My training loop looks like this:

val_losses = []

for epoch in range(num_epochs): 
     val_loss_per_batch = []
     # do the training stuff ... 
     with torch.no_grad(): 
         model.eval()
         for val_batch_idx, (val_images, val_labels) in enumerate(val_loader):
              val_images = val_images.to(device)
              val_images = torch.squeeze(input = val_images, dim = 1) # shape: (batch_size, 28, 28), otherwise RNN throws error
              val_labels = val_labels.to(device)
              val_output = model(val_images)
              val_loss_per_batch.append(loss_sum(val_output, val_labels).detach().cpu().item())
     val_losses.apend(np.sum(val_loss_per_batch)/val_loader.dataset.__len__())

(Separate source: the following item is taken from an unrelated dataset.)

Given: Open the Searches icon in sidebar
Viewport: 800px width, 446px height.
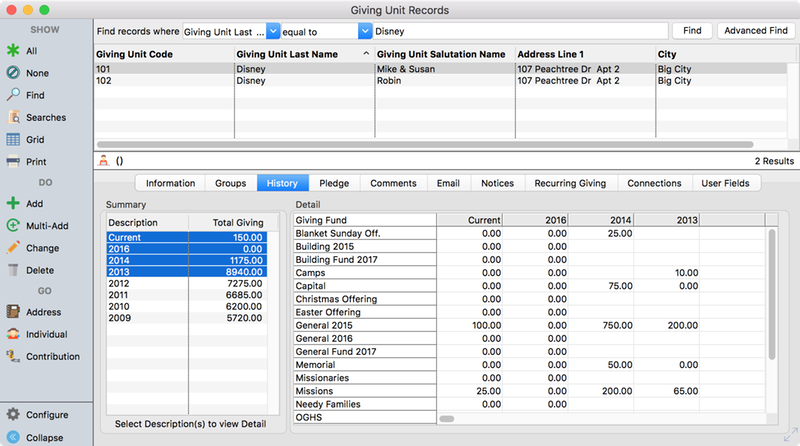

And here is what loss_sum looks like:

loss_sum = nn.CrossEntropyLoss(reduction='sum')

(I use reduction = 'sum' because if I used the mean to calculate the loss for each batch, and then again took the mean of all batches, the mean of all batches would be slightly biased, since the batches do not all have the same size, i.e. the smallest batch would be weighted more in the mean. But I believe this to be a technical detail.)

After training for a small number of epochs, I save a checkpoint:

checkpoint = {'state_dict' : model.state_dict(), 'optimizer': optimizer.state_dict()}
torch.save(checkpoint, 'checkpoint.pth.tar')

And then when I want to load the checkpoint:

model = LSTM(...) # initialization just as above
checkpoint = torch.load('checkpoint.pth.tar')
model.load_state_dict(checkpoint['state_dict'])
optimizer.load_state_dict(checkpoint['optimizer'])

model.to(device)
model.eval()

Now I do the whole thing as in the loop, i.e. with torch.no_grad: ..., but I get another validation loss than when I had saved the checkpoint! And when I load the checkpoint again, I get different values all the time. This is how my val_loader looks like:

val_loader = DataLoader(dataset=val_subset, shuffle=True, batch_size=1024)

I already tried shuffle = False, but to no avail. Can anybody confirm this weird behavior? And does anybody know why it occurs?

(This issue is resolved.)